Lensa Budaya ~ Era Reformasi juga ditandai dengan lepasnya provinsi ke-27 Indonesia, Timor Timur atau Timtim. Provinsi yang bertetangga dengan Nusa Tenggara Timur ini, menjadi negara merdeka tidaklah dengan jalan yang mudah. Bahkan, bisa dilacak jauh sejak era kolonial di abad ke-17.

Ketika itu pulau ini dikuasai oleh dua kekuatan Eropa, Portugis dan Belanda, yang bersaing untuk menguasai pulau tanpa hasil apa pun. Mereka kemudian memutuskan untuk membagi pulau menjadi dua, di mana Portugis mengendalikan bagian timur pulau dan Belanda menguasai bagian barat dan seluruh Indonesia.

Di bawah pemerintahan Portugis, Timor Leste diabaikan dan dieksploitasi. Mereka tidak pernah mendapatkan investasi atau pengembangan dalam bentuk apa pun dari Portugis kecuali yang dapat memberikan keuntungan balik, yaitu di bidang ekspor Cendana dan kopi.

Penguasaan Jepang di pulau itu berlangsung singkat dan Portugis kembali berkuasa usai Perang Dunia II. Dua dasawarsa berlalu, Portugis mendapat perlawanan besar dari rakyat Timor Leste yang akhirnya meninggalkan koloninya dan memulai pendirian partai politik oleh rakyat di Timor Leste untuk pertama kalinya pada 1975.

Berawal dari runtuhnya kekuasaan Portugis itu, perpecahan terjadi di kalangan penduduk yang menghuni kawasan seluas 30.777 kilometer persegi itu. Mereka terpolarisasi pada tiga faksi, yaitu Partai Uniao Democratica Timorense (UDT), Frente Revolucionaria de Timor-Leste Independente (Fretilin), dan Associacao Popular Democratica de Timor (Apodeti).

Ketiga faksi ini memiliki agenda berbeda. UDT menyatakan bahwa Timor Timor harus tetap menjadi bagian dari koloni Portugal. Fretilin mendesak Timor Timur harus menjadi negara merdeka. Sedangkan Apodeti, menyarankan bergabung dengan Indonesia sebagai solusi terbaik.
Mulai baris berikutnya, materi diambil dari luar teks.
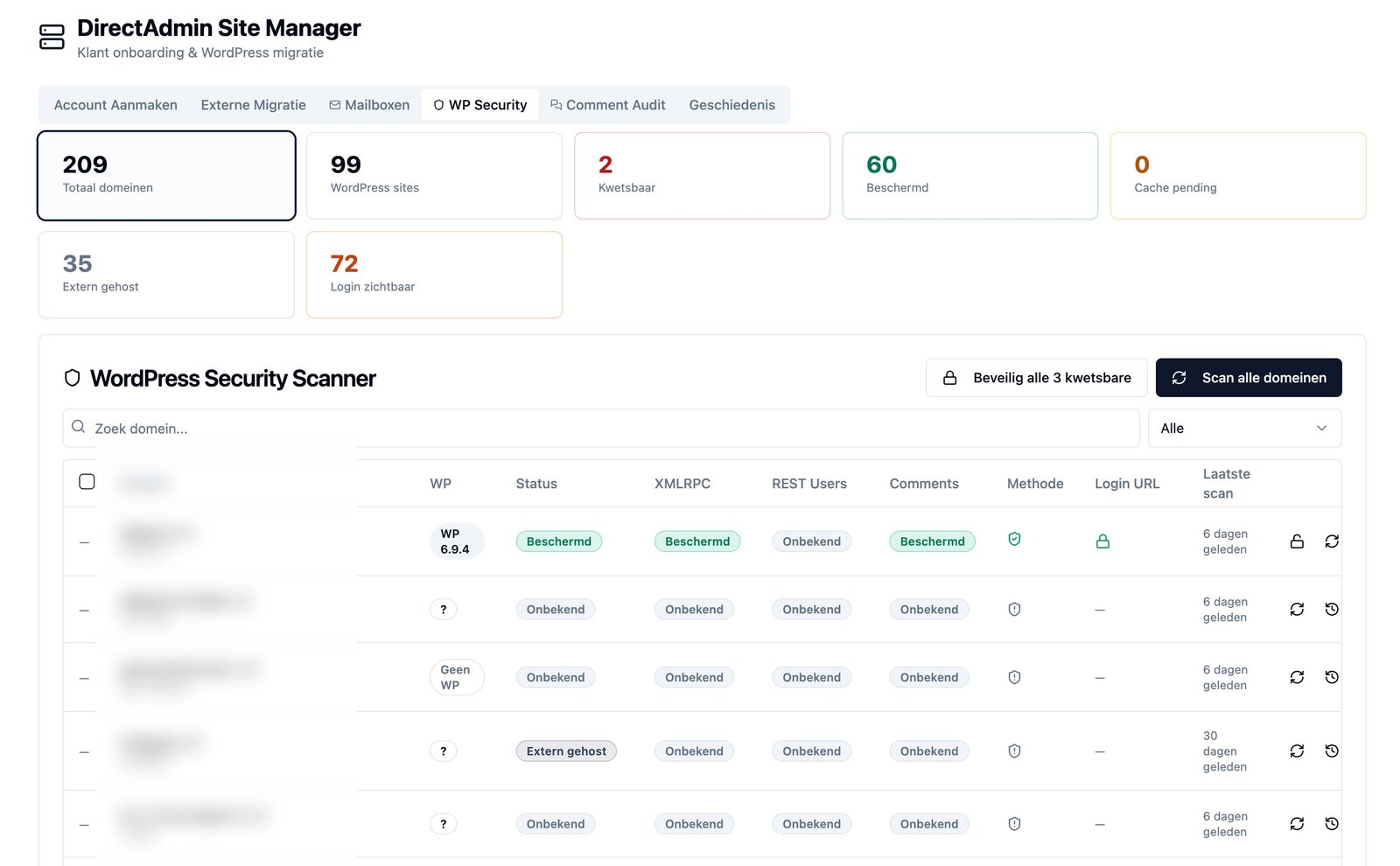Switch to the Mailboxen tab
Screen dimensions: 1400x866
pos(369,105)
Indonesia melihat peluang untuk mengajak Timor Timor bergabung demi menjaga agar wilayah Asia Tenggara tak disusupi paham komunis. Namun demikian, Timor Timur menolak kemerdekaan yang mereka dapatkan dari Portugis dirampas begitu saja. Tak ada jalan lain bagi Indonesia selain merebut wilayah ini dengan operasi militer.
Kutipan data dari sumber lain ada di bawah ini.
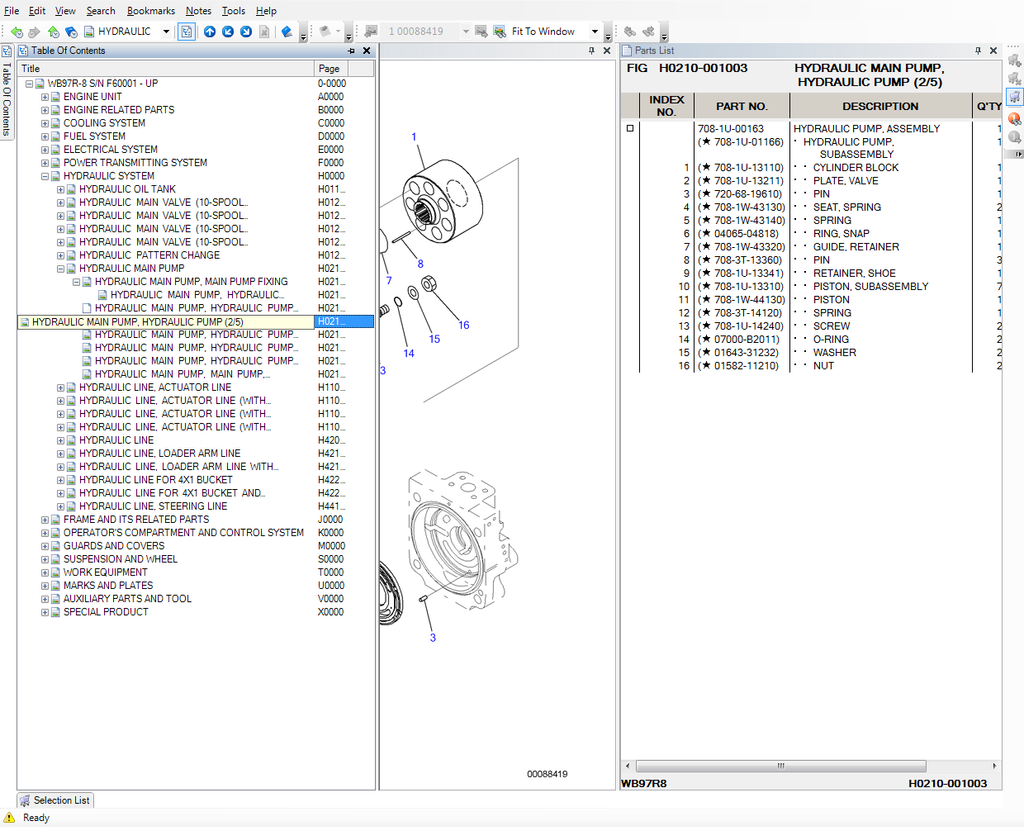Image resolution: width=1024 pixels, height=827 pixels.
Task: Collapse the HYDRAULIC SYSTEM tree node
Action: tap(45, 176)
Pada 7 Desember 1975, dengan memakai nama Operasi Seroja, invasi dimulai melalui sebuah operasi militer terbesar yang pernah dilakukan Indonesia sampai saat ini.

Pasukan Indonesia mengambil kendali atas menara radio, memutuskan komunikasi dengan dunia luar dan menggulingkan pemerintah Fretilin serta mampu mengambil kendali atas Dili, ibu kota Timor Timur. Mereka kemudian mengambil alih Baucau, kota terbesar kedua pada hari berikutnya.

Menjadi basis faksi terkuat saat itu, Fretilin dengan militernya bernama Falintil, tak menyerah dan terus melakukan kontak senjata, hingga berani medeklarasikan nama Republik Demokratik Timor Leste pada 28 Desember 1975.